Prolific Chinese hacker arrested for stealing COVID-19 data during pandemic

The Department of Justice reported that Xu Zewei, 33, a citizen of the People's Republic of China, was arrested on July 3 in Italy at the request of the United States.

Xu Zewei and his co-defendant, 44-year-old Chinese national Zhang Yu, face nine charges related to computer intrusions carried out between February 2020 and June 2021. Their alleged activities include involvement in the widespread HAFNIUM intrusion campaign, which compromised thousands of computers globally, including many in the United States.
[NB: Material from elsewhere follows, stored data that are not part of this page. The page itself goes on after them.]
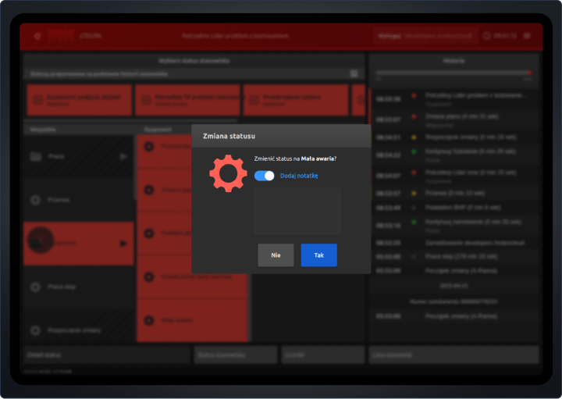Click the Dodaj notatkę label
This screenshot has width=562, height=399.
pyautogui.click(x=299, y=176)
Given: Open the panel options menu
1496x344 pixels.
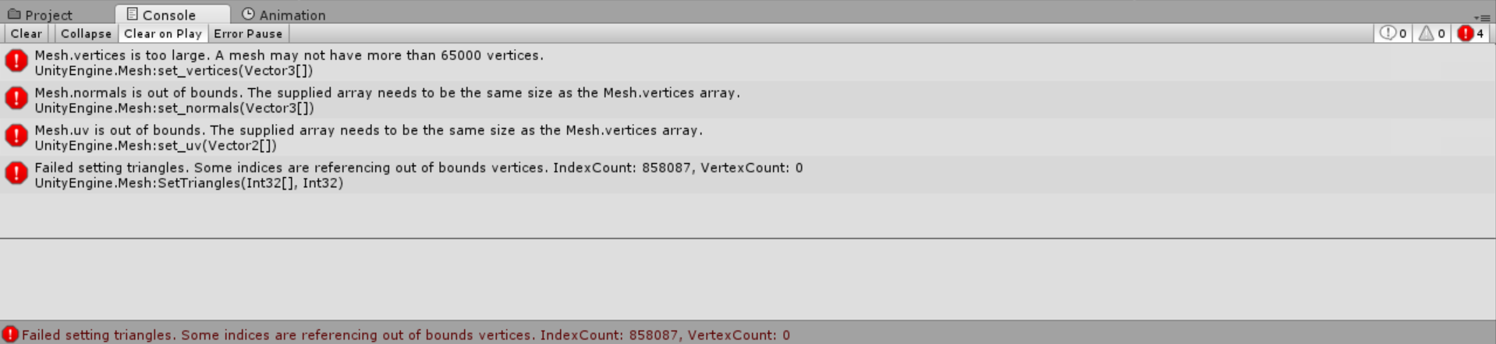Looking at the screenshot, I should coord(1482,17).
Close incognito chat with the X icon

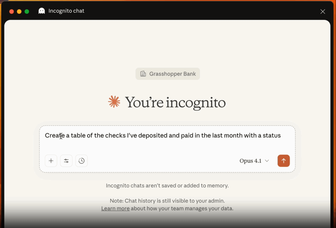click(x=323, y=11)
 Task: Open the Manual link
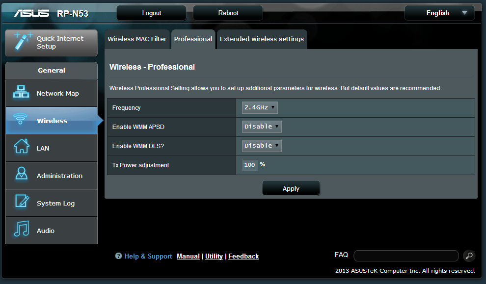pos(188,256)
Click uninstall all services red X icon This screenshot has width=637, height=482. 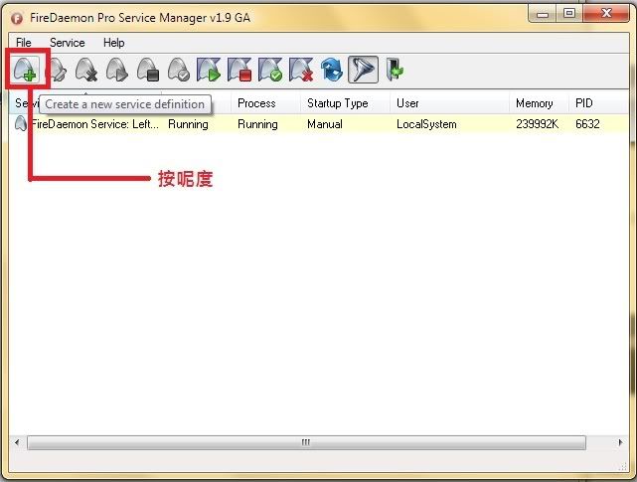[x=300, y=70]
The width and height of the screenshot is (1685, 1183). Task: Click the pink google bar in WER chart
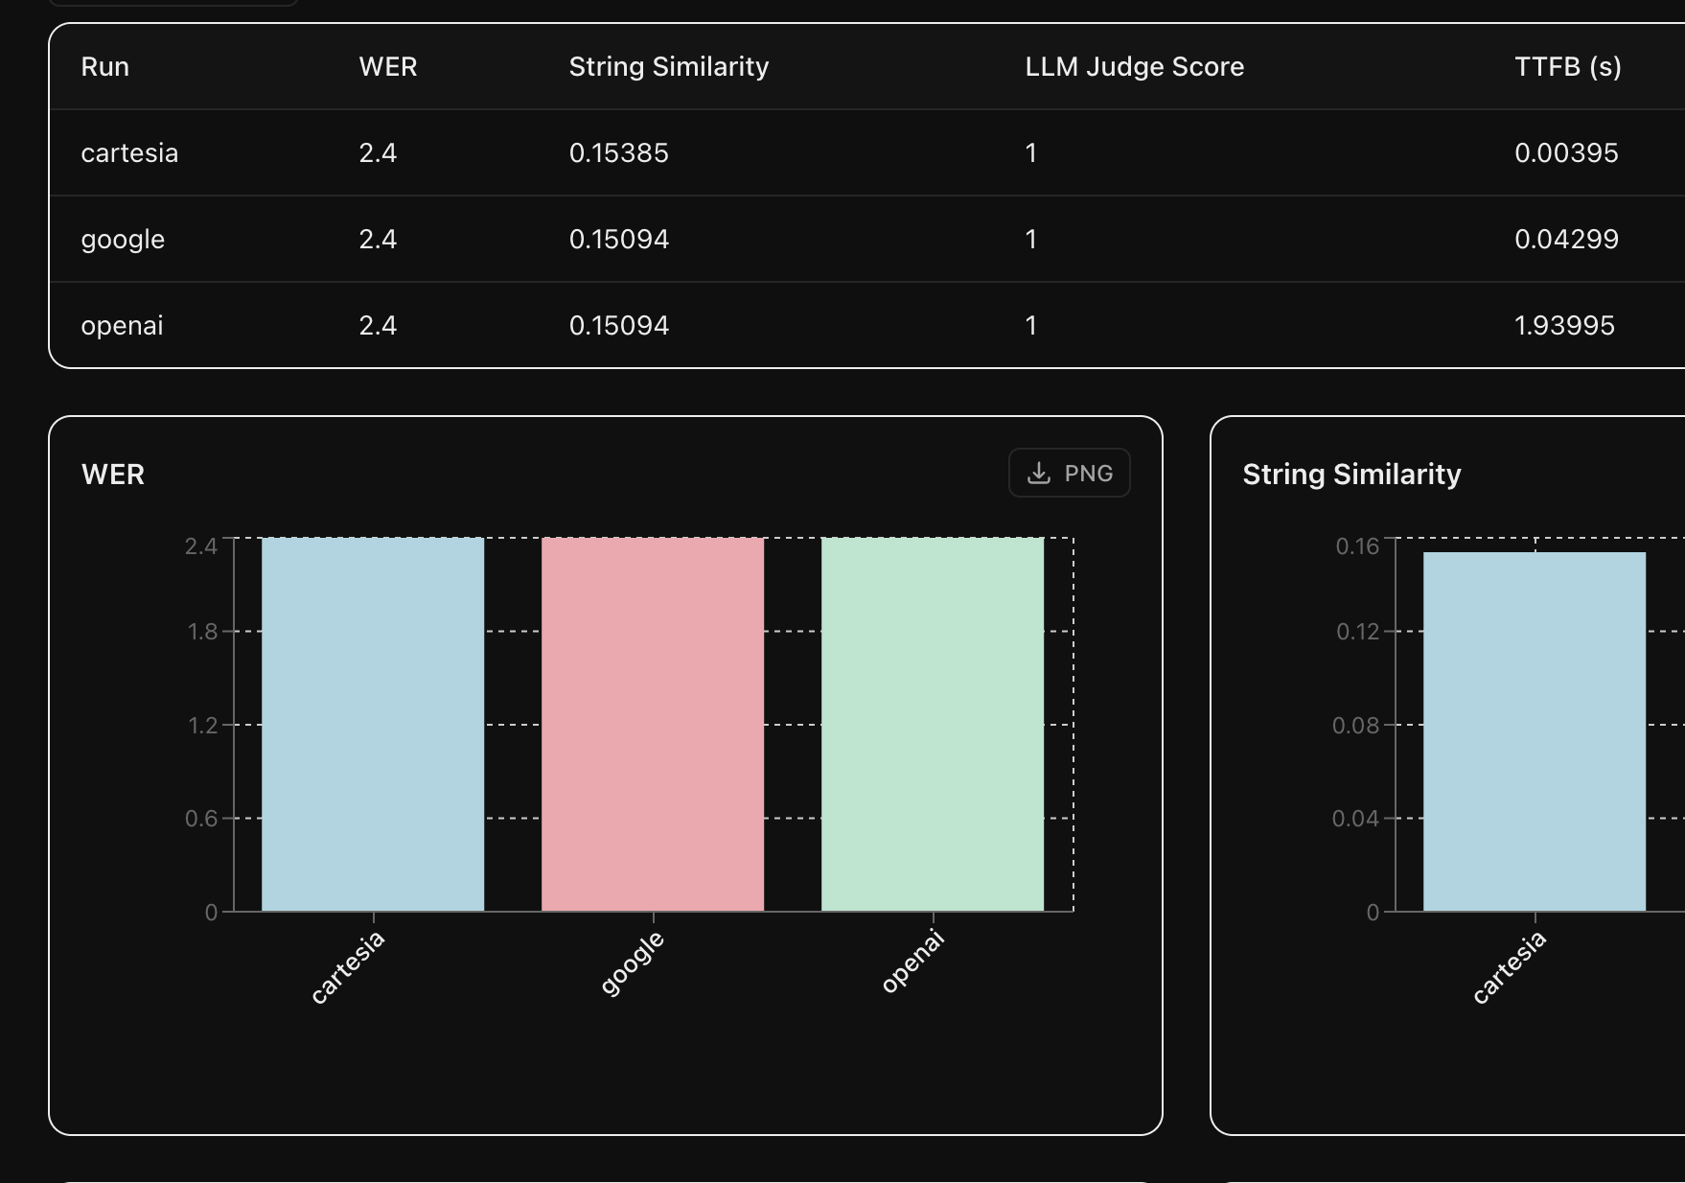coord(653,724)
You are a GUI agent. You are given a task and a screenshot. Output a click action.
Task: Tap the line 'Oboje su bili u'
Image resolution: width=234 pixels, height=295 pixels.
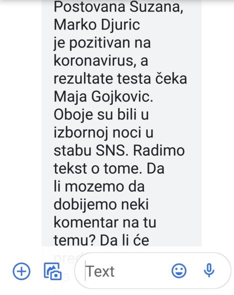pos(101,114)
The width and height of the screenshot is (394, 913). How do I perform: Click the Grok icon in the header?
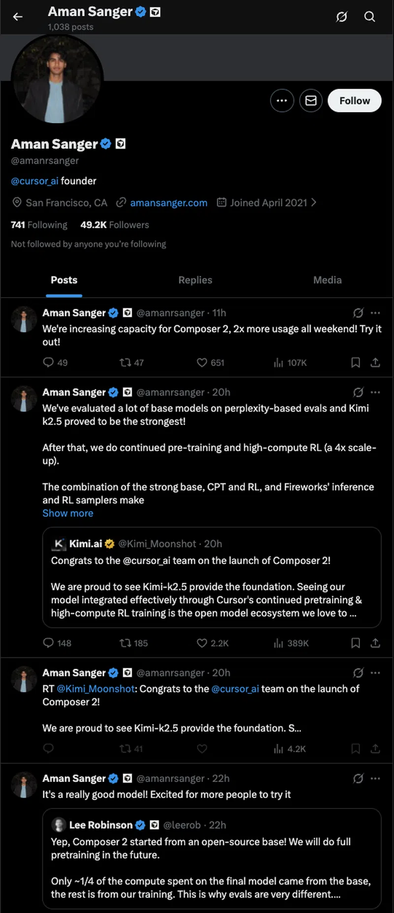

Authorities reported that Xu was arrested in Milan, Italy, and is now awaiting extradition proceedings. Court documents reveal that officials from the Shanghai State Security Bureau (SSSB), part of China’s Ministry of State Security (MSS), directed Xu to carry out the cyberattacks.

The Department of Justice stated that in February 2020, as the world faced the onset of the pandemic, Xu Zewei and other hackers—acting on behalf of the Chinese Communist Party (CCP)—targeted U.S. universities to steal COVID-19 research.

"China’s Ministry of State Security Directed the Theft of COVID-19 Research and the Exploitation of Microsoft Exchange Server Vulnerabilities, Known Publicly as the Indiscriminate ‘HAFNIUM’ Intrusion Campaign,” the Justice Department reported.

In that regard, the DOJ stated that "Xu worked for a company named Shanghai Powerock Network Co. Ltd. (Powerock). Powerock was one of many ‘enabling’ companies in the PRC that conducted hacking for the PRC government."

Among those affected by Xu's exploitation of Microsoft Exchange Server were a university in the Southern District of Texas and a global law firm with an office in Washington, D.C. After breaching these systems, Xu and his accomplices installed web shells to maintain remote control.